● CHALLENGE
Return without alteration the lines of the records from the very first line through the line that contains "should pyautogui.click(x=1166, y=245).", including both of these lines.
━━━━━━━━
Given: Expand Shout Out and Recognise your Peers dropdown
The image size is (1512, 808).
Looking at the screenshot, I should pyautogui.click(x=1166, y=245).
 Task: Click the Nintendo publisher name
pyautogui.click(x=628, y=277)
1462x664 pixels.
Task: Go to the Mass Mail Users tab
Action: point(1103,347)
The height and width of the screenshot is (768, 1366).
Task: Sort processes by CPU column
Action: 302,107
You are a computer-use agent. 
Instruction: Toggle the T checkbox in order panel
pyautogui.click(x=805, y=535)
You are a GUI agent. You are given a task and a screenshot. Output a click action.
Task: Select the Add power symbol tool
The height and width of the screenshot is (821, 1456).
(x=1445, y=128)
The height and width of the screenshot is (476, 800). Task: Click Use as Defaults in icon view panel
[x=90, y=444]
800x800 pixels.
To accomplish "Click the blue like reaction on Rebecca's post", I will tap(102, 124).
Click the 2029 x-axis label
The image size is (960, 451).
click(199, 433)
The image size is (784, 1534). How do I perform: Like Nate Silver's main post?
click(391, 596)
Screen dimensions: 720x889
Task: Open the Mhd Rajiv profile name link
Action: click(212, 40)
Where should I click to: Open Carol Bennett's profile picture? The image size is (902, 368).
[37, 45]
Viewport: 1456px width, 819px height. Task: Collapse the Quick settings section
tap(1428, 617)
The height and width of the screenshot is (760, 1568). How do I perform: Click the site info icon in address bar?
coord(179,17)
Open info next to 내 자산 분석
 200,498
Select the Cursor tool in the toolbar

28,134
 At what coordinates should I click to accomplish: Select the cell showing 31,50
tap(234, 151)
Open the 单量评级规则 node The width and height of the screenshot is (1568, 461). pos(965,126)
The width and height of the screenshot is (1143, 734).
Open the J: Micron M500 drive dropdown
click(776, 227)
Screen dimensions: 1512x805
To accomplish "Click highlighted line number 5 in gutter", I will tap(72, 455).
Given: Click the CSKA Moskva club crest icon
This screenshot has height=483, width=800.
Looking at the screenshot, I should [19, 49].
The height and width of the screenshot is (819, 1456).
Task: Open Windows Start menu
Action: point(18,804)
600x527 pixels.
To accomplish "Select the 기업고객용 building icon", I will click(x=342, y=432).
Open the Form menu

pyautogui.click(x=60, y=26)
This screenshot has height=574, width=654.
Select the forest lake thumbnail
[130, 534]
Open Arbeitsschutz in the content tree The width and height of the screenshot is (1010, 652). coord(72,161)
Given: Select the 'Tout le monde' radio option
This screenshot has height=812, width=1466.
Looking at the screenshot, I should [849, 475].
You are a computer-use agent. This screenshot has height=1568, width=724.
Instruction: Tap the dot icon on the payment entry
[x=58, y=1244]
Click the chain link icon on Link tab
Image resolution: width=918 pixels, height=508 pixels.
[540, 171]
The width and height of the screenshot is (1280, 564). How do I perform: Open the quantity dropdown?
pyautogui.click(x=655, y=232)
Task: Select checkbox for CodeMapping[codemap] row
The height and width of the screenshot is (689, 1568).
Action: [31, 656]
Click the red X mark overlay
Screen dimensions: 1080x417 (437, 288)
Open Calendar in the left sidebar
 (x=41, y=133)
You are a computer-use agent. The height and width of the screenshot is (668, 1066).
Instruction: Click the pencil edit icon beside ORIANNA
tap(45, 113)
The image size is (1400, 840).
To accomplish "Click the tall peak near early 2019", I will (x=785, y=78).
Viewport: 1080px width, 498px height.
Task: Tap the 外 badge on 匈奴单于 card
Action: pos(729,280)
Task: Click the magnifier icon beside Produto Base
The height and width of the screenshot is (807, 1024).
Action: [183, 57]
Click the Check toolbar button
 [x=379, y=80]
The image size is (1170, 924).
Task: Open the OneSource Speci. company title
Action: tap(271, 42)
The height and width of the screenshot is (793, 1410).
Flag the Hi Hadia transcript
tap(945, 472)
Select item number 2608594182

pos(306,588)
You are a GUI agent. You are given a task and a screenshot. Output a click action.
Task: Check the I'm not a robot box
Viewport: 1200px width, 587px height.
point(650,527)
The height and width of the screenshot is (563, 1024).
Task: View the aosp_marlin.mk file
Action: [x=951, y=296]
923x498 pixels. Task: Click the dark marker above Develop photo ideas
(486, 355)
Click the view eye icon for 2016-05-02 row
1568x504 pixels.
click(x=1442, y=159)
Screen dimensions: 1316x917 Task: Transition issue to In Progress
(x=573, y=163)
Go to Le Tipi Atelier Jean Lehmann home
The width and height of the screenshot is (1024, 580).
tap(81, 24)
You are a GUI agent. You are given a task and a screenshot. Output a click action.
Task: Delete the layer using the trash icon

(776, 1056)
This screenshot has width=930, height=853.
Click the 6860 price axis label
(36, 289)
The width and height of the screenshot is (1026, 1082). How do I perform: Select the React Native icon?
━━━━━━━━
● EXPECTED ANSWER
Given: Expand Shout Out and Recognise your Peers dropdown
The image size is (1512, 808).
Looking at the screenshot, I should pyautogui.click(x=1166, y=245).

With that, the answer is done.